Prompt: Edit every line of the records below by replacing "Click" with "Select" and keeping everything else the same. Omit the pictures from your answer.

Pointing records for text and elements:
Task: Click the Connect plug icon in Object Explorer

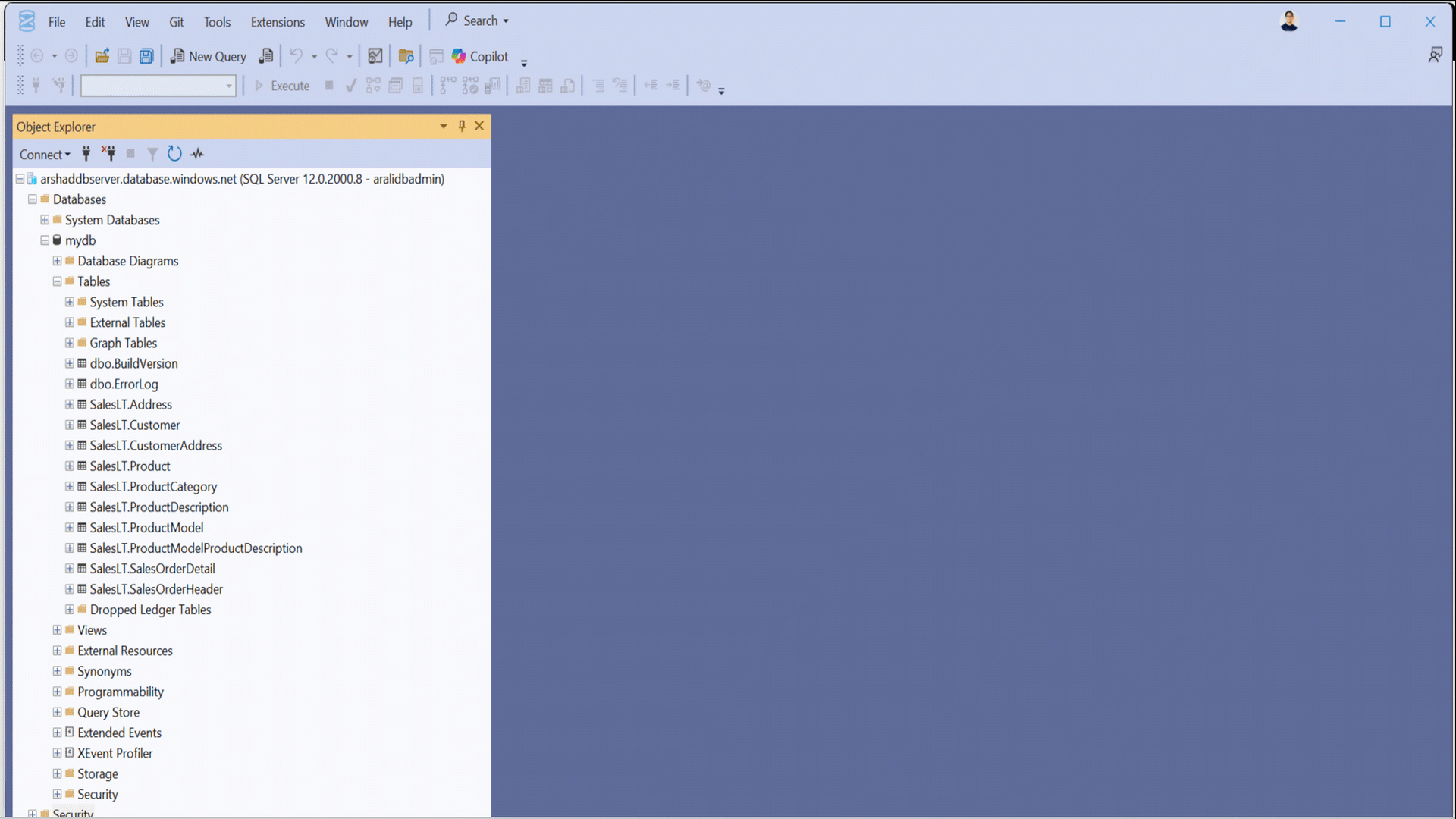Action: coord(86,154)
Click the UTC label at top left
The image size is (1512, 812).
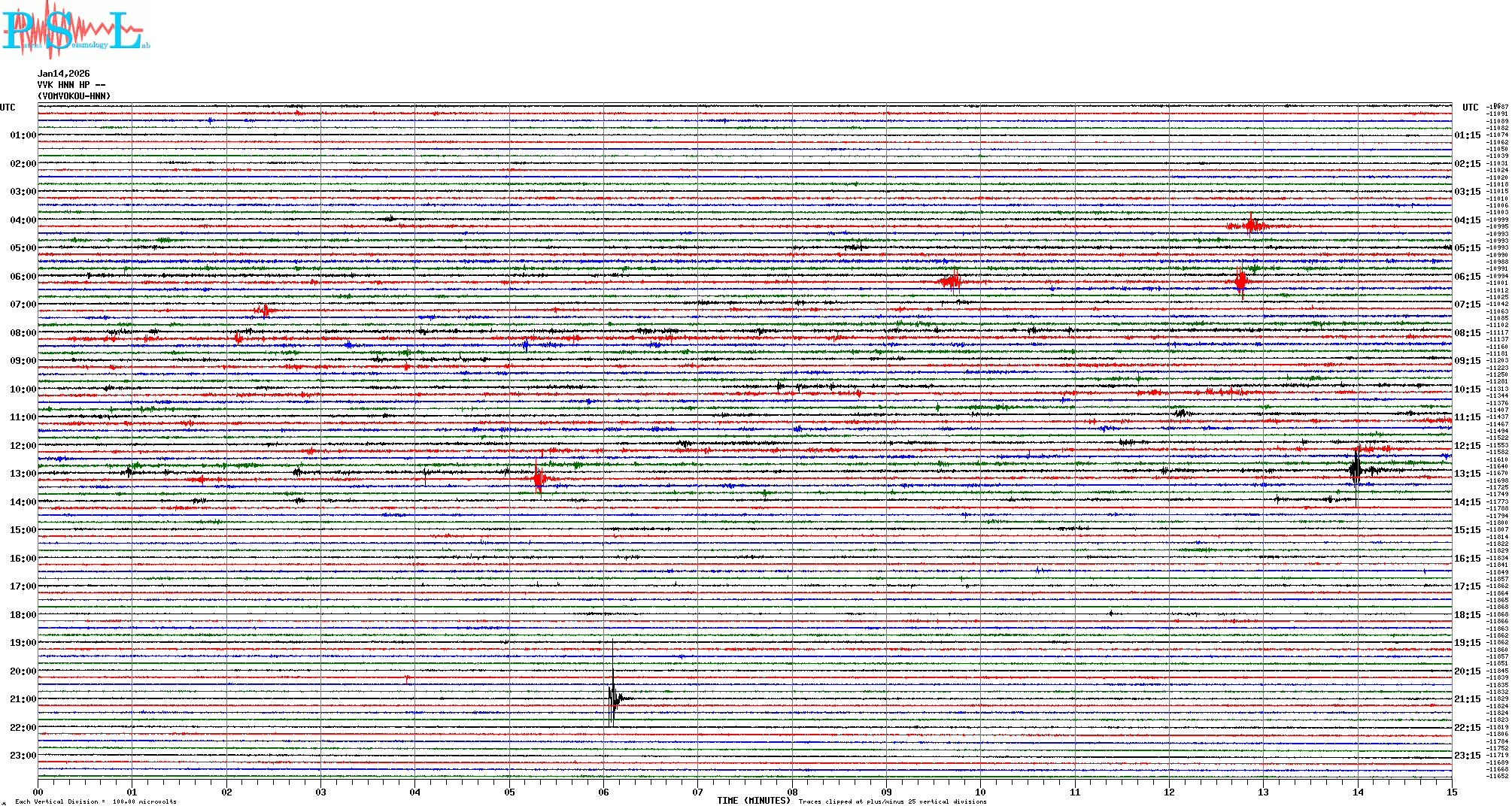(8, 108)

Completed task:
Task: Select the Connect plug icon in Object Explorer

Action: coord(86,154)
Select the UTC label at top left
The image size is (1512, 812).
(8, 108)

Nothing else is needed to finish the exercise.